Mood: TOTALLY sleepy. trance.
Mantra: so in love with him... so in love with him.

P.S.
I love you o thou poultry, help me get a 1.25 or 1.5 also I borrowed a big ass book from the library about 3 inches thick. hah! but It's soo nice, I really want one.

06 January 2009

first week

Quite controversial, it's only the first week of the new year yet it feels like so heavy. My boyfriend hasn't accessed the net properly for almost 3 days now which is starting to irritate me because I miss him already.... HUHU! sob. totally I don't even know if I'm crying so that I can sleep tonight. :( I miss him so much already that I don't want to hang out in malls all alone or stay in school and wait, that's why I go home straight after class. Being bashed by a news that (midterms is coming up for our culinary class) darn it big time~ plus a suppose to be HW which we did in class awhile ago. err~ my friend and I were actually late. [I actually thought that the professor wasn't there, because usually she is absent]

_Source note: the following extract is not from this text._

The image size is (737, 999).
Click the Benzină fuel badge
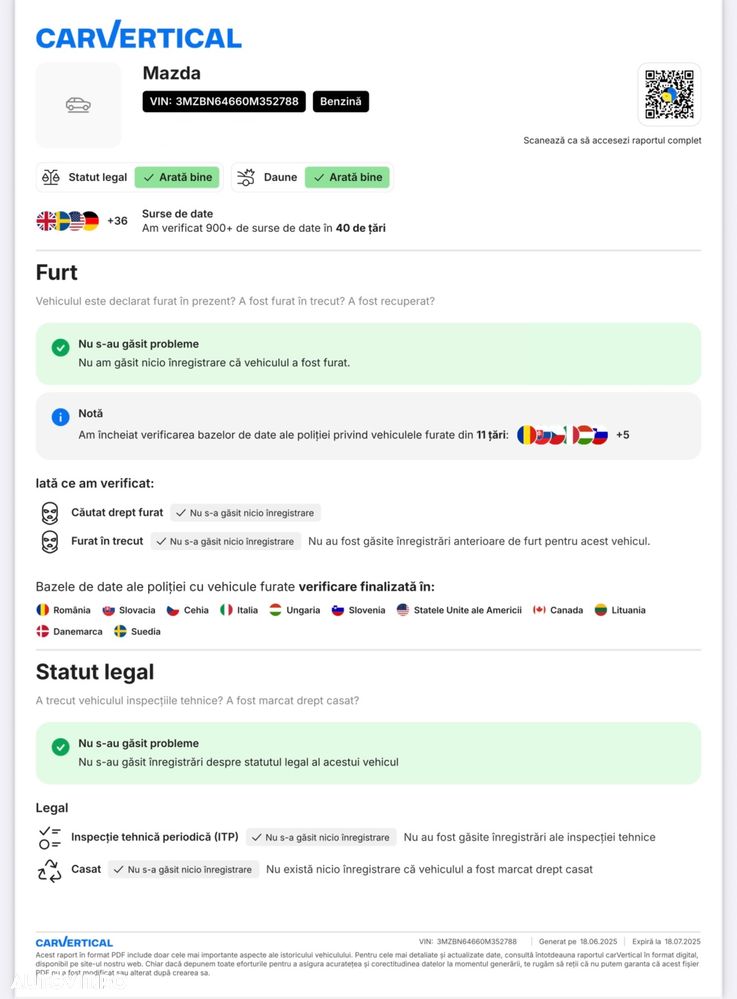click(341, 101)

Come~ Tomorrow is kitchen day, which I don't really know what would we be doing, err. I need to study hard for that midterm. {learn how to prepare a francaise stock style} What you get in paying such an expensive school. wake up early and leave home at 6:45.

Earlier: right after our first class which started at 8:00 to 9:30am, we went to 711 because establishments were still closed and we arrived at the mckinley strip at around 10ish something the only- the "open" were only McDo and starbucks... never ending plus the 711 so we decided to stay there, it was pretty nice because we stayed there till we get bored and talked about gossips and news and updates about school, celebrity and life. It was nice because I was able to talk with my friends just the same as before (last year) I guess it was good that nothing much have changed....

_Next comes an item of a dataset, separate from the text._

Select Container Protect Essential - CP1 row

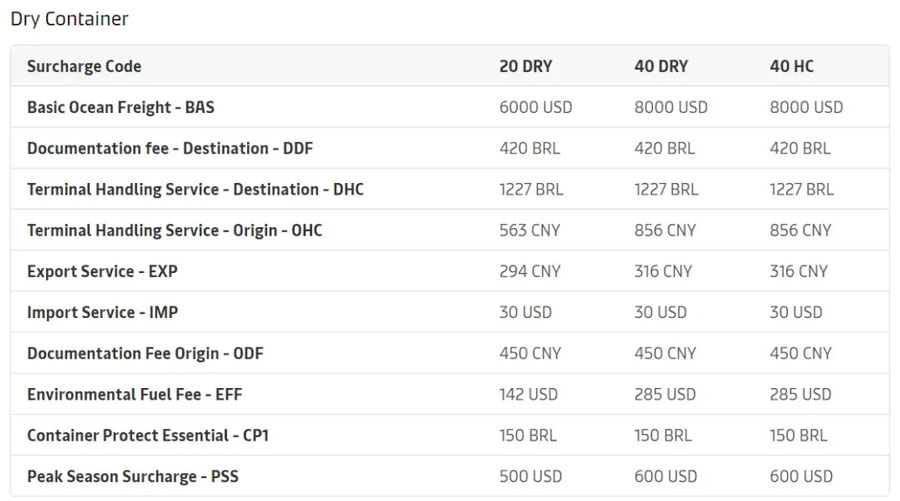pyautogui.click(x=148, y=436)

MY sister just turned on the TV which is starting to irritate me because my momentum is crashing down.... and my head is too. I miss my boyfriend, he hasn't come back in YM. err! I miss him.

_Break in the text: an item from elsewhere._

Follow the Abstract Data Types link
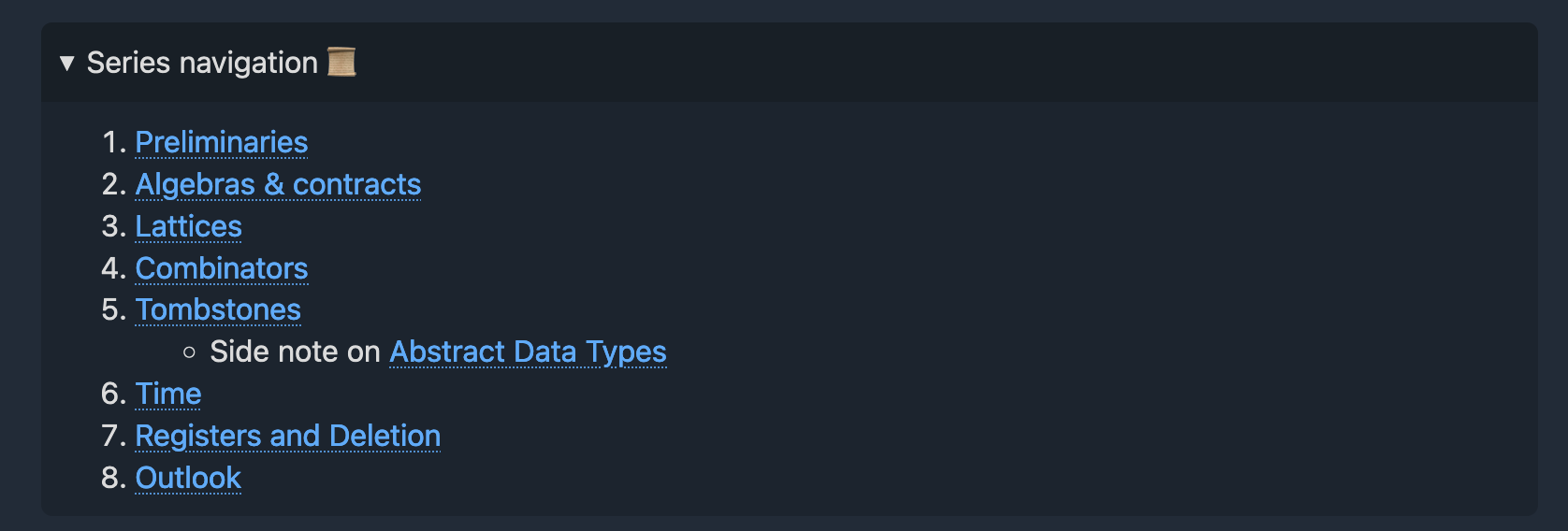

I need to study: trussing of chicken and stock and study a dish (french)

Mood: misses him. so sad.
Music: poker face

P.S.
Hun I miss you so bad. :c were still on for tomrrow right? your going to my house remember?


04 January 2009

A last night to enjoy

I guess the title says it all, it's pretty sad yet pleasant to feel that school is starting again. Half of me says yay to school but half of me says neigh for school, why you ask... Simple, every student's only grease to go to school is because of allowance second is friends and booze as for me I enjoy going to school because it gives me a chance to see my friends and my boyfriend . Especially now that we have a same schedule of dismissal (pretty excited though) half of me says no because of school works and pressure from lessons -I do appreciate some of the professors but some are just so dragging.. yawn. For the past weeks, I was able to unwind and relax though I wasn't much to progressive because all I did I guess was just to read and read and check mail and do some yoville which was my sort of a vice aside from my boyfriend. (wink) I did get to prepare some lunch and dinner with my uncle which were to be serve for my aunts and uncle.

Christmas break was pretty slow I guess, for the 3 weeks of vacation my boyfriend and I only met 3 times also. It's pretty sad though I guess its meant to be, it's been like that seeing each other only on weekends if there is time and money plus if his parents permits it. I guess this year will be his new start.. since he'll be permanently legal this year and I for one will be most certain to be more than legal this year.. sigh I don't want to hear that 21... ahh! the total horror of it, and for one I don't even know how to act 21- how do people act when there 21 anyway? (much oblivious here)

... I'm still waiting for my bear though, I guess I can't really drag the topic much to my boyfriend since money is pretty much a soft topic from now on. sob! I want to help him, I want to try to not be to whiney, but I don't how whiney is define now since my boyfriend compares whiney to almost similar words with it. (starting to feel like an understatement)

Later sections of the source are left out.